======== Estratto ========

Come scegliere il modello adatto
La scelta dipende molto dalla tua situazione specifica. Se devi lasciare il tuo bambino perché stai tornando al lavoro o a scuola, avrai bisogno di un buon tiralatte.
- Frequenza: Se devi stare fuori casa per 8 o più ore, un tiralatte elettrico doppio è probabilmente la scelta migliore. Sono consigliati se il tempo a disposizione è limitato e se estrai il latte 3 o più volte al giorno.
- Versatilità: Alcuni modelli, come i tiralatte "indossabili", consentono di estrarre il latte senza tubi, inserendosi direttamente nel reggiseno, il che è ideale per chi desidera svolgere altre attività.
- Dimensioni delle flange: La misura della coppa è fondamentale. Il canale della coppa deve avvolgere il capezzolo senza sfregare contro di esso: deve lasciare spazio sufficiente per permettergli di muoversi avanti e indietro. Se la coppa è troppo piccola, può causare irritazioni; se è troppo grande, può aspirare troppa areola.
Consigli pratici per un'estrazione efficace
Imparare a utilizzare correttamente un tiralatte può richiedere del tempo e diversi tentativi. Il segreto è la pazienza.
- Trova il ritmo giusto: Idealmente, dovresti tirare il latte con la stessa frequenza con cui il bambino poppa. Utilizzare un tiralatte in grado di estrarre il latte da entrambi i seni contemporaneamente farà risparmiare molto tempo.
- L'ambiente conta: Trova un posto tranquillo dove non è probabile che tu venga interrotta. Rilassarsi è importante: guardare le foto dei propri bambini, ascoltare musica o bere acqua favorisce il rilascio di ossitocina.
- Igiene: Sterilizzare e detergere accuratamente tutte le componenti che vengono in contatto con il latte e con il seno prima del primo utilizzo. Lavate sempre le mani prima e dopo ogni estrazione.
- Tecniche di stimolazione: Alcune mamme trovano che estrarre il latte manualmente per 1-2 minuti prima di usare il tiralatte offra risultati migliori. Massaggiare il seno prima e durante l'estrazione è una pratica utile.

========

→ **Azioni da svolgere**:
- 1) Indica, in base all'estratto, per quante ore fuori casa un tiralatte elettrico doppio è probabilmente la scelta migliore.
- 2) Elenca tutti i titoli dei consigli che l'estratto riporta sotto "Consigli pratici per un'estrazione efficace".

======== Record forniti ========

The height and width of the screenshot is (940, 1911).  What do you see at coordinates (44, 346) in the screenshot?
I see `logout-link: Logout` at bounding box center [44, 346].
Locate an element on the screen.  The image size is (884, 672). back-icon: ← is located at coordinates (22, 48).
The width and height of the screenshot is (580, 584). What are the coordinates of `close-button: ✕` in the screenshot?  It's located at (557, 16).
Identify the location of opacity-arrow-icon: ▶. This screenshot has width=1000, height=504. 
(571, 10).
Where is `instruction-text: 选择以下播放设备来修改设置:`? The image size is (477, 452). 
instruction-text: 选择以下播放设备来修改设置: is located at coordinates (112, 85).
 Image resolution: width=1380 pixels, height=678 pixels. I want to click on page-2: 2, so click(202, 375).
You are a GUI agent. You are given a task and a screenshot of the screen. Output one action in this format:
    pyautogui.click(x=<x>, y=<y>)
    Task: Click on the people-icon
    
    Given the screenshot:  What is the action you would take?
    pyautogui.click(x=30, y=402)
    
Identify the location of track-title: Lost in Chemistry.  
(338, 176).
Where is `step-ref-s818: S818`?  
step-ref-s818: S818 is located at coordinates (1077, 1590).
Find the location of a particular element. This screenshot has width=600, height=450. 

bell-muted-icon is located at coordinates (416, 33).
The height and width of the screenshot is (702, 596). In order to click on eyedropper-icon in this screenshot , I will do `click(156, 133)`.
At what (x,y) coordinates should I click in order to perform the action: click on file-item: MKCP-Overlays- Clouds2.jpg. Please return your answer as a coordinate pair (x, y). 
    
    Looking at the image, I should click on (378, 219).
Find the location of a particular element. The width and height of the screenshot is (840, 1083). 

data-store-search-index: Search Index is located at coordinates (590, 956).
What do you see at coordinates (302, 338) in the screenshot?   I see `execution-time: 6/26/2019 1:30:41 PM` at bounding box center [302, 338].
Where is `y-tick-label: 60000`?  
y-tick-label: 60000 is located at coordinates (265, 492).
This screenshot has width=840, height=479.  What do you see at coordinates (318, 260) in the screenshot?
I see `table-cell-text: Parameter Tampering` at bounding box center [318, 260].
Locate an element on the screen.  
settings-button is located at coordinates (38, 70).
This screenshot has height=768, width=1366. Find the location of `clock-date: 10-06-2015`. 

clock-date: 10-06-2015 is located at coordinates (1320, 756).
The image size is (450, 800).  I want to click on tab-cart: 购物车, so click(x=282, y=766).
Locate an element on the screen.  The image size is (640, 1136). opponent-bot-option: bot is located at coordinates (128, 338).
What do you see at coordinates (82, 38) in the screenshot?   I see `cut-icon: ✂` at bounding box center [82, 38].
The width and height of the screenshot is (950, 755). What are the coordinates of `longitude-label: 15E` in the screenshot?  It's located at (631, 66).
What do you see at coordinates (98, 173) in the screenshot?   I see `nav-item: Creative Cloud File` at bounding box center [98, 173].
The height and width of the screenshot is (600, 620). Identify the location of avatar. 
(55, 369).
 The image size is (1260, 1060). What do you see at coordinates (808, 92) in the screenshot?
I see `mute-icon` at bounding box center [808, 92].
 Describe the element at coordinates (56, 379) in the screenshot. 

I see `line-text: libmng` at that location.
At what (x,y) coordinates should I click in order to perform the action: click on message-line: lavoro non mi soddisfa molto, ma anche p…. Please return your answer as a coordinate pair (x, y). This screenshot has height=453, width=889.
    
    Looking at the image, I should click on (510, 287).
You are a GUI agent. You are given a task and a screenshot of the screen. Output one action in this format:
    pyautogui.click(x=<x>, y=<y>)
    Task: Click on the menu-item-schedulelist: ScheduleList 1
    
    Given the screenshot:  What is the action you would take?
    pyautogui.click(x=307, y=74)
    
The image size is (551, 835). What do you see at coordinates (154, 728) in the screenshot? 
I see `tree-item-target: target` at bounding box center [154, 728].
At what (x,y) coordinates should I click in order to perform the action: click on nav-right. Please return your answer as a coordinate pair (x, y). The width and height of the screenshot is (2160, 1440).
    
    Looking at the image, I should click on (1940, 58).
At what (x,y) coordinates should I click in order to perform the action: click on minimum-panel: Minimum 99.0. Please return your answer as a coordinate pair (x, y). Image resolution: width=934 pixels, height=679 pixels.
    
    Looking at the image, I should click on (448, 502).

========

→ **Risposte per punto**:
- 1) 8 o più ore.

- 2)
- Trova il ritmo giusto
- L'ambiente conta
- Igiene
- Tecniche di stimolazione